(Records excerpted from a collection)
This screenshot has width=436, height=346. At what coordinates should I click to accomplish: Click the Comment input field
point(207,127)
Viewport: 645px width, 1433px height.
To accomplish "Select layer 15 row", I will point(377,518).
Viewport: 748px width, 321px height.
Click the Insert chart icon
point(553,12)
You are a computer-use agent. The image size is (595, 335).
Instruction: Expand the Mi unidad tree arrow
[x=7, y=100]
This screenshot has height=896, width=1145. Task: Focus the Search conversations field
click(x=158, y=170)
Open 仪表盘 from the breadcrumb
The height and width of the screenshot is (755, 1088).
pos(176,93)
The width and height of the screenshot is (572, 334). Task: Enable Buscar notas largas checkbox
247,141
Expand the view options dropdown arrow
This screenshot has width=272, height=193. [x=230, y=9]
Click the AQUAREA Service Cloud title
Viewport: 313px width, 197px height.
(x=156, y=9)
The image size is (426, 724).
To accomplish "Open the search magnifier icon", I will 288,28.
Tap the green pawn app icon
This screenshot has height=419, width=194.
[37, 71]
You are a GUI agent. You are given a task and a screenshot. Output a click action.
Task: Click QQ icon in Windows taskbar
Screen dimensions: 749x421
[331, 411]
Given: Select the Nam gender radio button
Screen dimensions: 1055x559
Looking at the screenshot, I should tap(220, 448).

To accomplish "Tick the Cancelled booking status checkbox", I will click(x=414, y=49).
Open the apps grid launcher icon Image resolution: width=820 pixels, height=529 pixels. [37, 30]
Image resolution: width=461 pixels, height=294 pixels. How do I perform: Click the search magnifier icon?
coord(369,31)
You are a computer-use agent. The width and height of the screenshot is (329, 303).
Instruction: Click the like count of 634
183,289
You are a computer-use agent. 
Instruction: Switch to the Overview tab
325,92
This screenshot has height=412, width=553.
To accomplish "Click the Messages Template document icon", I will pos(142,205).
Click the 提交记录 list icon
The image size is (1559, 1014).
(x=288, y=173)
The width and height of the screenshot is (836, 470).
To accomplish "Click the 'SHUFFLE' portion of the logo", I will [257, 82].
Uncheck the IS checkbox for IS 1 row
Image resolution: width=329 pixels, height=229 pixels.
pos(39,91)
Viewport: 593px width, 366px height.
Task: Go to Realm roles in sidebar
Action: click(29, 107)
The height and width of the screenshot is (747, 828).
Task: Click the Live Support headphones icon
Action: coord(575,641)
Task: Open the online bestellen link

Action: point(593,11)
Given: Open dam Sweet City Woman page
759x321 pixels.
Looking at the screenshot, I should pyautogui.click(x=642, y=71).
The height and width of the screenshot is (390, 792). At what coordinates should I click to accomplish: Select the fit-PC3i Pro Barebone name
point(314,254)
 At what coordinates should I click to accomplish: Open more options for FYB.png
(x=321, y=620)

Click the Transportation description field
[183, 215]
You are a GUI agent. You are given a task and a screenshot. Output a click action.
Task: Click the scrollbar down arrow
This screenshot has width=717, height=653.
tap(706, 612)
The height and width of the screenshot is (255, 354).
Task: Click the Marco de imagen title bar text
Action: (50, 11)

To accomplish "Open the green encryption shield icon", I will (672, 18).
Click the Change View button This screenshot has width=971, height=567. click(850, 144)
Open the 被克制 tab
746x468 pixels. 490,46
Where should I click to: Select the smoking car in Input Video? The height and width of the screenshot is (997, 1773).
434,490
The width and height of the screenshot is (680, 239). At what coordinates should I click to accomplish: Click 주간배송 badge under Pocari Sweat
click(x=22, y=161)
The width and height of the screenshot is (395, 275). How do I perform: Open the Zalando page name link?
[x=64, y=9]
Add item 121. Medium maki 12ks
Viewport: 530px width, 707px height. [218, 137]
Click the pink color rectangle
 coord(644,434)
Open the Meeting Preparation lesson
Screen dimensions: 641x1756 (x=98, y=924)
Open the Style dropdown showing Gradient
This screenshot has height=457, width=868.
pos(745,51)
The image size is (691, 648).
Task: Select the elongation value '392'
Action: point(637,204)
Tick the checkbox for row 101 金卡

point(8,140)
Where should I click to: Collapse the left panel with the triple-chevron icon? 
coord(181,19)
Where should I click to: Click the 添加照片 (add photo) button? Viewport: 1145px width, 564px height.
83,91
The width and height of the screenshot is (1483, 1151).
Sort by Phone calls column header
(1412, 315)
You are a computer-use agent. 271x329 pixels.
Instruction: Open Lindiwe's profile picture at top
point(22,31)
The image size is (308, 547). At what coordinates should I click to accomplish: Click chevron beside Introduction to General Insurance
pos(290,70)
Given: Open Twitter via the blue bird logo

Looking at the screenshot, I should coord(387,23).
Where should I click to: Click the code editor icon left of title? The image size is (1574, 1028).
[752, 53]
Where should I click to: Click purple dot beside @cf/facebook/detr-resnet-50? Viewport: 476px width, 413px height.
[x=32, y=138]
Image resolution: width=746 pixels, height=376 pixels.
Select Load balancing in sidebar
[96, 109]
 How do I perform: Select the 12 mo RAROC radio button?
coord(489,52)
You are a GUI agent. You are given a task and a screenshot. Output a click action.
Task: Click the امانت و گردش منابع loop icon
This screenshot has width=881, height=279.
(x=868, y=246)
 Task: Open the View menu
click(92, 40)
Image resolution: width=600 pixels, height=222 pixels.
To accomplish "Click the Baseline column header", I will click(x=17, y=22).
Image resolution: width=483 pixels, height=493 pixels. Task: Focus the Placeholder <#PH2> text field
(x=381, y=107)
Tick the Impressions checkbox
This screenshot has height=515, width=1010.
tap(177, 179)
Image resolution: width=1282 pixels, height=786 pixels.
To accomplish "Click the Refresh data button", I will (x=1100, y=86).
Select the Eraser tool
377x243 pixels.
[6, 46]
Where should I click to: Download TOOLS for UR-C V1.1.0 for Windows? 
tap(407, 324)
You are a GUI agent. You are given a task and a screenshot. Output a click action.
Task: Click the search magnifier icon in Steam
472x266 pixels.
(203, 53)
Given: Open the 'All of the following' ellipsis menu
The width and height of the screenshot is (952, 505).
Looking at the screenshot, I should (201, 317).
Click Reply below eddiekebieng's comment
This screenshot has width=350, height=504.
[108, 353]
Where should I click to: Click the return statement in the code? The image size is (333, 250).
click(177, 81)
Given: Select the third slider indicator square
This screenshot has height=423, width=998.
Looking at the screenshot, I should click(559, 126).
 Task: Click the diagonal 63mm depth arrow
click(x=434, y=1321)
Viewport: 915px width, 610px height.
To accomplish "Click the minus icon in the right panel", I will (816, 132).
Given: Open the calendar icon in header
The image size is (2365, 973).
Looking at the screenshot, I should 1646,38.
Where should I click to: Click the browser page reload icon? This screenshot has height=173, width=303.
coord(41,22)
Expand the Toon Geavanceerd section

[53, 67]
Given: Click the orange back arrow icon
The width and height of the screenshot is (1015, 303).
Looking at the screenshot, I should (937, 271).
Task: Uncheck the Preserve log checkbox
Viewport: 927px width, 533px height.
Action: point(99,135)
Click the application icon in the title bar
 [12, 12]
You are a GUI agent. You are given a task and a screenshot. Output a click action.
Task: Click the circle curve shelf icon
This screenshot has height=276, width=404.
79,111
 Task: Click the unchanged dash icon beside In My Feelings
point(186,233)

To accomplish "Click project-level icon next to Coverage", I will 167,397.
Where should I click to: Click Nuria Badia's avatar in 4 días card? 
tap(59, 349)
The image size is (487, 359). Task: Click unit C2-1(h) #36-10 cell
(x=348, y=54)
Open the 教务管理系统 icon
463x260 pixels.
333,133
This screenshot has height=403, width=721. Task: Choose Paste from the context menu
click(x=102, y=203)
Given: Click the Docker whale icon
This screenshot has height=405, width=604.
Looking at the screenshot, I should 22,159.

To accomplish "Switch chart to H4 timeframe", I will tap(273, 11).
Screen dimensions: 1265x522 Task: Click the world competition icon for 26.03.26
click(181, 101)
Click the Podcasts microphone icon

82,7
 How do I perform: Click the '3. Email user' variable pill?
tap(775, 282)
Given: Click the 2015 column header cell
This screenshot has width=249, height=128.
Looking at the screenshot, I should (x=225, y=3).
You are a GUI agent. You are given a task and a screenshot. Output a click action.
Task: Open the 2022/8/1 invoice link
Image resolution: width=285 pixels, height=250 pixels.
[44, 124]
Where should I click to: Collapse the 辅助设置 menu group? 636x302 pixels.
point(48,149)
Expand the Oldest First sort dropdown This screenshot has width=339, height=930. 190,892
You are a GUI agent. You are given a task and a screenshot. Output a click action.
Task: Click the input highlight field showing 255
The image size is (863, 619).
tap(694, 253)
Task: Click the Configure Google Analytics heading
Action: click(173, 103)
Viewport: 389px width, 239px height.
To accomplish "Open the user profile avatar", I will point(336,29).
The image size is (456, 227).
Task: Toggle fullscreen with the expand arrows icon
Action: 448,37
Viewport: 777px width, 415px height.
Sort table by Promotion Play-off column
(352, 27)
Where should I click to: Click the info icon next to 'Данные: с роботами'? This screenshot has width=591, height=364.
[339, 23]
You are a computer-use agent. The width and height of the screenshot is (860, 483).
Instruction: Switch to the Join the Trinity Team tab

Assignment: Only one stretch is wanted, so please give again exactly the lines from the start of the data through the line containing "You are a computer-use agent. The image", both ends included.

Answer for the task:
This screenshot has width=436, height=346. At what coordinates should I click to accomplish: Click the Comment input field
point(207,127)
Viewport: 645px width, 1433px height.
To accomplish "Select layer 15 row", I will point(377,518).
Viewport: 748px width, 321px height.
Click the Insert chart icon
point(553,12)
You are a computer-use agent. The image size is (595, 335).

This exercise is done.